----- Exercise data -----

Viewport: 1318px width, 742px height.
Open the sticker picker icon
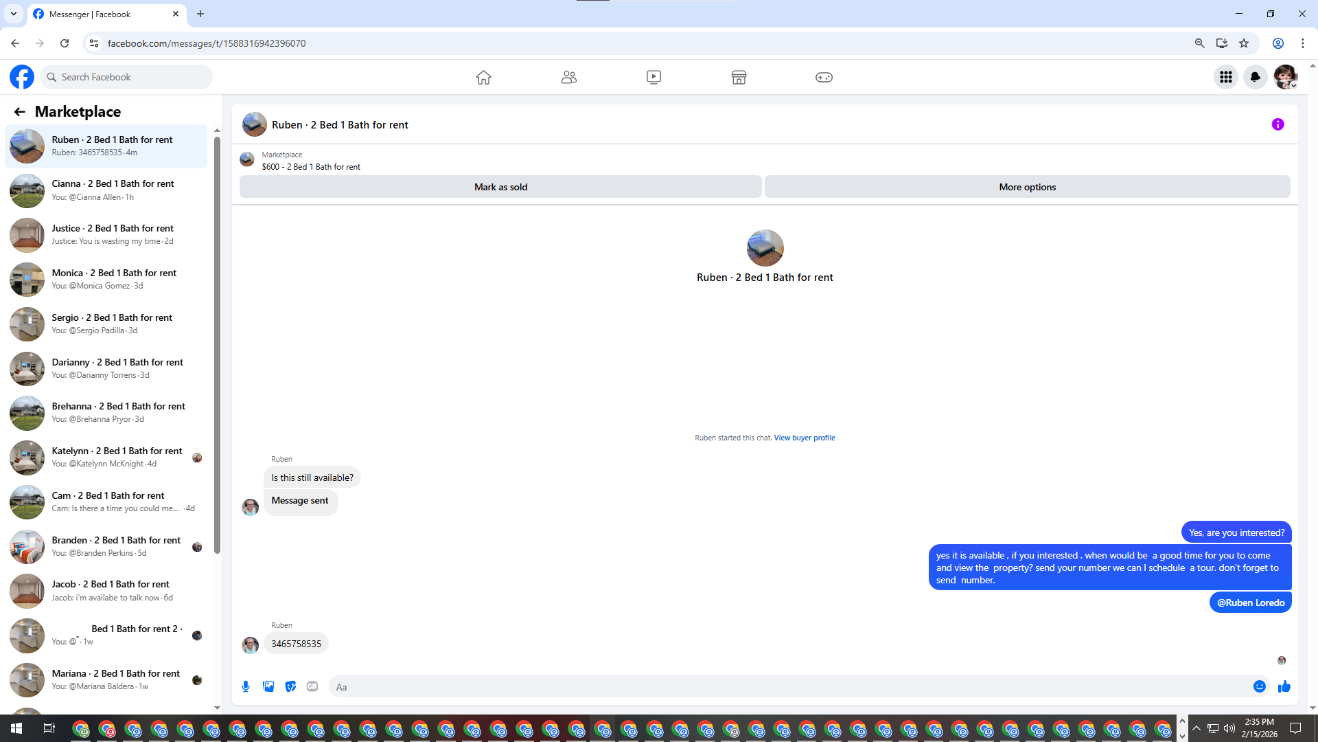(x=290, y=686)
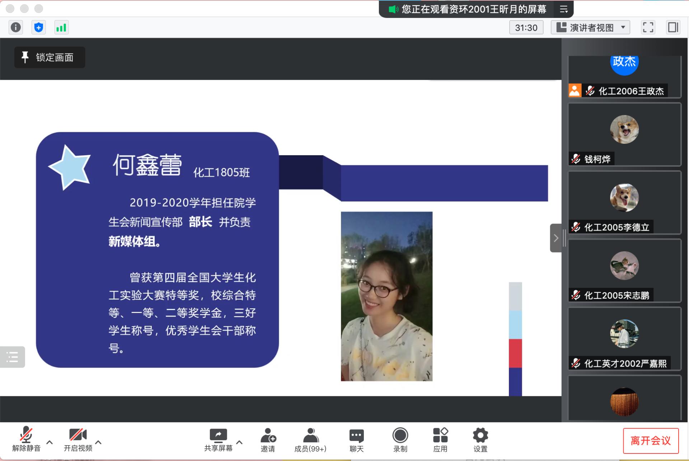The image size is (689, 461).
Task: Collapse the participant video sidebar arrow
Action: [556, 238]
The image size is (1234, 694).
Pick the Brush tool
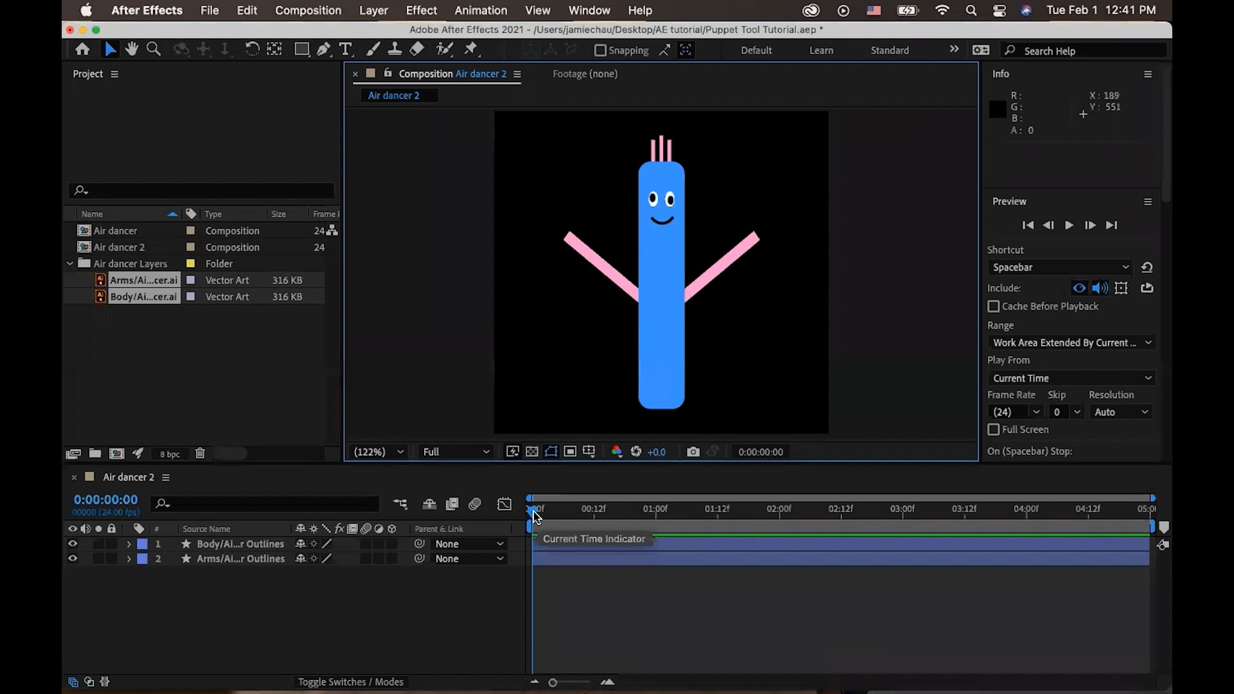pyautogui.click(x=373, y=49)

-----

Once the pictures are set aside, repeat the data above exactly.

* [Answer space]:
Viewport: 1318px width, 742px height.
Open the sticker picker icon
(x=290, y=686)
The image size is (689, 461).
Task: Collapse the participant video sidebar arrow
Action: [556, 238]
The image size is (1234, 694).
Pick the Brush tool
pyautogui.click(x=373, y=49)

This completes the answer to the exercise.